Go to www.WillCounty2013.com  for fiscally responsible candidates.

Brad Baber

Joliet

Joliet Junior College Board candidate

Sheila Raddatz March 8, 2013 at 12:20 pm
I think it is a great idea. Instilling PRIDE in a student who can walk the stage in their own school (that they spent the last two years in) is the last piece of the total package. In my opinion, having the ceremony off campus is like having Christmas dinner in a restaurant.
JJC has the capabilities of being a GREAT school for our county. COD charges $136 a credit hour which equates to a bit over $3000 a year. In tax time alone, you get up to $2500 in education credits for 4 years. Couple that up with all of the LARGE federal grants that blindly show up in your student accounts throughout your educational career and an increase in tuition doesn't have that much of an effect on students, the feds are paying for it. I say take the money while the feds are still handing it out. If JJC doesn't, another school will.
Buckgrove March 8, 2013 at 12:28 pm
How many students graduate per semester? How big a space do they need?
Sheila Raddatz March 9, 2013 at 12:55 am
In 2011, 1600 graduated. Not all want to walk the stage but a lot do....
http://www.jjc.edu/about/college-info/institutional-research/Pages/fast-facts.aspx
Chuck Bryan March 9, 2013 at 04:43 am
If JJC was a good college, then one could support the spending. But it is not. JJC has the same enrollment as a similarly sized college (Harper), but *half* the graduates.
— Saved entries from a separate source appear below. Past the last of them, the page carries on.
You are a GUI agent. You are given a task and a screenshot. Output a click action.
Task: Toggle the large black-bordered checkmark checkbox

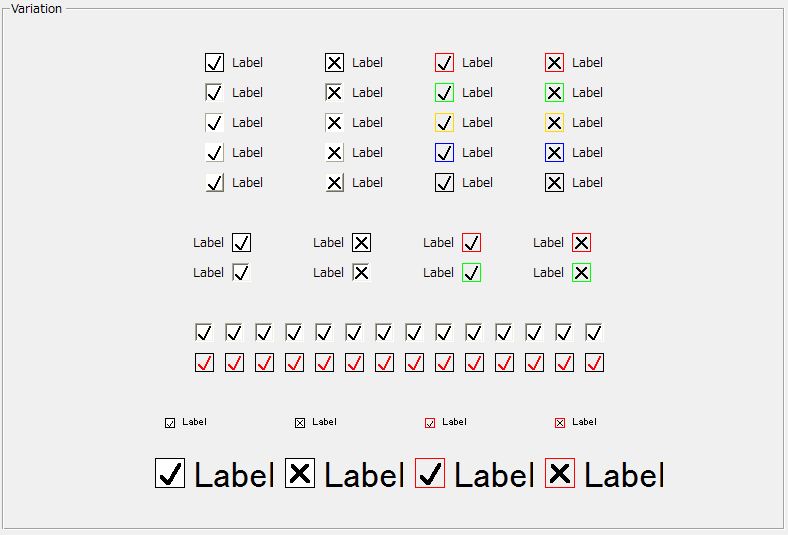[170, 473]
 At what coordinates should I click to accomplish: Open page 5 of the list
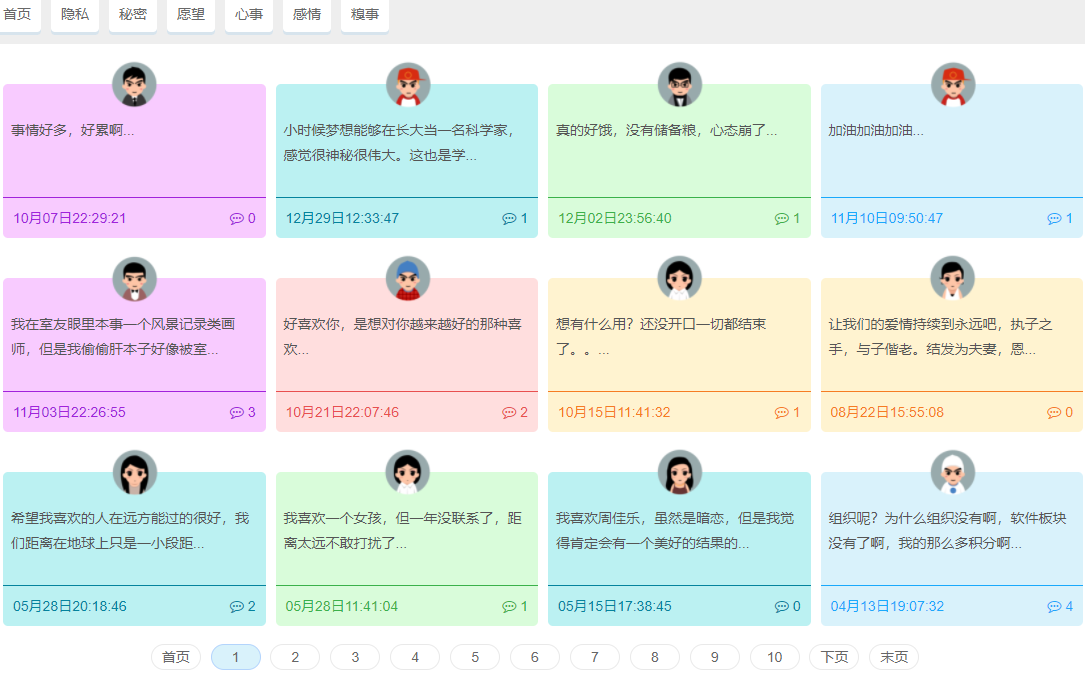[x=475, y=657]
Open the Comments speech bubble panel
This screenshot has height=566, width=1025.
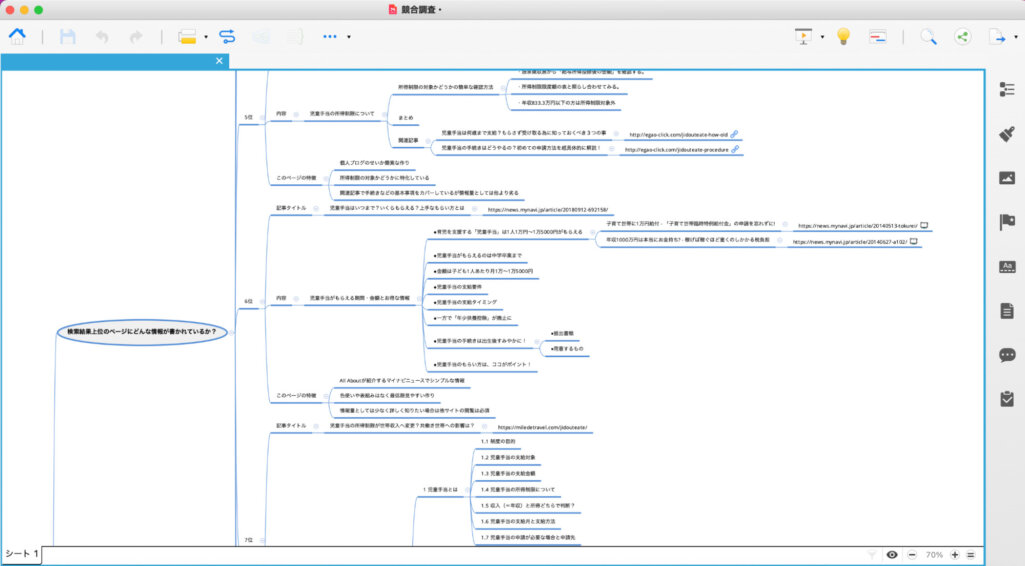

Graduation rates are near the bottom in the state, and thus JJC spends more than any other community college in the state per graduate (the highest cost).
http://collegecompletion.chronicle.com/state/#state=il&sector=public_two So, not only is it low quality, it is not efficient. Additionally, JJC treats people and employees terribly. It has very high administrative turn-over (discarding the good people, working hard to keep the bad ones) and the board micro-manages. In this case, Baber is correct - tax dollars spent on a better institution would be worthwhile. In this case, students and taxpayers are largely throwing their dollars away.
Mark Batinick March 11, 2013 at 02:20 am
What instills pride in a student is a job. Unfortunately, that's not happening much in Illinois right now. Our unemployment rate is going up while it is going down in the rest of the country.
We have a very high tax burden in Illinois, yet we have decreasing services. Projects like this one are why. JJC has embarked on a $45 million expansion of their culinary center. They did so w/o a post-graduate study. They had no idea if students were getting employment. When pressed, the head of the department could only cite two students who received jobs from the previous class. I know business owners who hire graduates at minimum wage. JJC has a fine culinary arts program, it just didn't need expansion. You know what needs expansion? Caterpillar. They used to employ 7000 workers. Now it is only 2000. Illinois politics is the reason why. They have expanded in Indiana and other states. But they are leaving here. JJC raised their property tax levy over 23% the last two years. Do you know what that does to small businesses? Projects like the one Brad brought to light are breaking the backs of the job creators. Maybe when we look like Detroit, you will see the error of your ways. BTW, I know several students and parents waiting for the "magic" money to appear in their accounts.
Wendy 72 Mustang March 11, 2013 at 03:22 am
JJC is a good school, but that's not what we are discussing.
We are discussing how poorly they are managing our tax funds. We all know this thing will go overbudget and require escalating maintenance and utility fees. There will be some high-tech solar roof that leaks and costs $7 Million to replace. Bureaucrats must increase their budgets. It's their sole purpose. Students really don't care where their graduation happens- ours was in a basketball stadium at a state university (40K enrolled) and we had 2 seatings. Nobody lost any sleep. No more boondoggles, please.
Chuck Bryan March 22, 2013 at 05:24 am
Jjc, the Chicago St. version of two year colleges.